ジャンは私にそう言ってから、いつになく真剣な顔をして私の前に座る試験官に言った。


「コア・サーノット、フォルン・オードラン、ユーク・バルド、カラク・バシュタ。以上四名の結果を報告します。

問題事実の発見者はコア・サーノット。

次に問題事実に対しての自首提案者、コア・サーノット。

問題事実の隠蔽提案者、フォルン・オードラン。

問題事実隠蔽賛成者、ユーク・バルド、カラク・バシュタです。」


義務的な口調で淡々と報告していくジャンの姿に私はまだ何が起こったのか、ついていけない。

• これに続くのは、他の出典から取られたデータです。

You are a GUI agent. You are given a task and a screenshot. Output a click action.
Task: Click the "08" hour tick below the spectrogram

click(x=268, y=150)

「よろしい。では今回の試験、コア・サーノットのみ合格とする。」


試験官は相変わらず厳しい口調でそういった。

私だけが合格。皆は不合格。その言葉にも私は頭がついていかなかった。


「え、でも、そんな。」


私だけ、それが結果だと言われた気がして、私は納得がいかず声をこぼす。

その声にジャンがそっと微笑み返し、またあの凛々しい顔にもどると言った。


「ただし、話し合いの結果、全員が問題事実の自首賛成者へと回ったことを付け加えさせていただきます。」


ジャンが鋭くそう言うと、試験官は少し驚いた顔をしてジャンを見た。


「つまり全員が自首賛成者だ、と?」

「はい。」

「グループ全員が納得した結果なのですか?」

「はい。もし疑いがあるのなら、こちらにヴォイスカプセルがございますので、ご確認ください。」


そう言ってジャンはそっとポケットから音声保護魔術がかかった小さなカプセルを取出し、試験官の机の上に置いた。

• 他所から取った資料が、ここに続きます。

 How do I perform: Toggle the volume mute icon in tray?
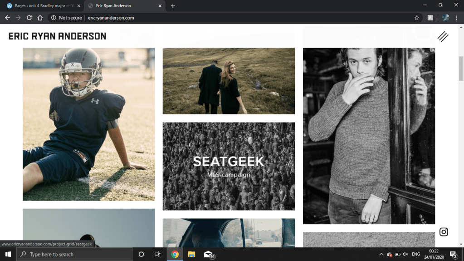pos(405,255)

試験官はそれを見つめてから、そっとカプセルを手に取ると机の引き出しに片づけた。


「これは預かっておきます。・・・では、改めて結果を通告します。

コア・サーノット、並びにフォルン・オードラン、ユーク・バルド、カラク・バシュタの以上四名を三次試験合格者とする。」


試験官の声に、私はそっと目を閉じた。


「コア。僕はこの学園の院生なんだ。」


ジャンが私にそっと言った。

その声に振り替えると、いつもの優しい笑みを浮かべるジャンがそこにはいた。

不正など、するはずもない彼のまっすぐな瞳がそこにはあった。


「この試験は各グループに一人ずつ院生が入り、その院生が札を盗んでいることを受験者が発見するか、そしてその問題をどう解決するのかを視るものだったんだよ。おもしろいよね。」

「…ジャンが札をとっているって知った時、すごく、怖かった。」


大好きな彼が、暖かな彼が、そんなことをするはずがないと、疑いつづけた。

それでも私は彼が札を隠しているところも、全てを見てしまった。疑いもなく、そうだった。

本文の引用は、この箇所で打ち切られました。